# Reference level



## Oliver (Jun 25, 2007)

http://www.zaphaudio.com/ZD5.html

Something he whipped up !
"Not using the 1/4 cost Asians"
edit}
These aren't the cheapest drivers in the world, so the emphasis for the project is performance over value. To the point, I expect this to be the highest performance 5" 2-way I've ever designed and also the most expensive. Still, it's not too expensive, and these drivers live up to their price while most other big dollar drivers are easily outperformed by Asian manufactured drivers at 1/4 the cost.


----------



## Oliver (Jun 25, 2007)

Little bit o lovin for the tweeter.
edit}
has some tweaking benefits to be shown later. The XT25 is a tweeter without ferrofluid and it has a huge, sharp impedance peak. The conjugate notch is required. Without it, the tweeter will ring at the Fs, causing audible distortion.


----------



## Oliver (Jun 25, 2007)

The real deal on your x-over
edit]
The parts I recommend are as follows:
Eagle Metal Oxide Film for all resistors. Madisound medium bobbin standard air cores for all inductors except L14, which can be anything you want as long as it's DCR is .3 ohms or less. A Solen Perfect Lay 14 awg will do for L14, but a Sledgehammer Steel Laminate 15AWG will do even better for less money if you can unwind a 2.0mH to 1.8mH and have an LCR meter to confirm the value. Madisound can also unwind it for you for a small fee. Bennic Poly capacitors for all caps except for C10 and C20, which can be electrolytic. If you're afraid of using electrolytics, I recommend Solen Chateauroux Poly Fast Caps for C10 and C10. For C1, you will have to parallel a 1.0 and 3.3uF. 
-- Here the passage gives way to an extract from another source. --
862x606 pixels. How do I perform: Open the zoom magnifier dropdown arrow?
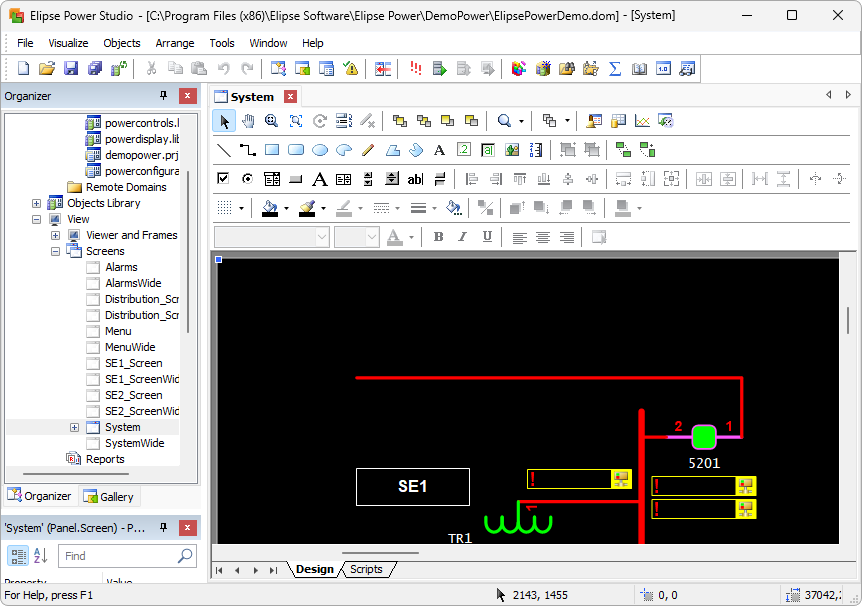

R12's value is listed as 4.7 ohms, but when you order it should probably be a 4.0 ohm, considering the series resistance of L11. That's what the green note means on the schematic. 

Don't feel locked into these brands, they are just what I use myself. Whatever components you pick, don't get sucked into the snobbish audiophile hype regarding excessively expensive crossover components. This crossover doesn't have to cost $600 a pair, and you couldn't tell the difference if you did spend that much. The drivers are expensive because they do make a difference.


----------



## Oliver (Jun 25, 2007)

Hic said:


> http://www.zaphaudio.com/ZD5.html
> 
> "Not using the 1/4 cost Asians"
> edit}
> while most other big dollar drivers are easily outperformed by Asian manufactured drivers at 1/4 the cost.


So , has anyone tried the money saving drivers he speaks of ?


----------



## BLD 25 (Apr 13, 2007)

n/m


----------



## Dangerranger (Apr 12, 2006)

Hic said:


> So , has anyone tried the money saving drivers he speaks of ?


Depends on the drivers in question, but for the most part asian drivers are getting a lot better, and at the same time a lot of the traditionally "high end" manufacturers have gone to sleep on advancing their product. Look at the Hi-vi D6.8..it is a Morel/Dynaudio clone, yet it outperforms both of them and costs $60. While Hi-vi has a pretty good driver there, I'd really blame more on the fact that Morel and Dyn (Dyn moreso) getting lazy.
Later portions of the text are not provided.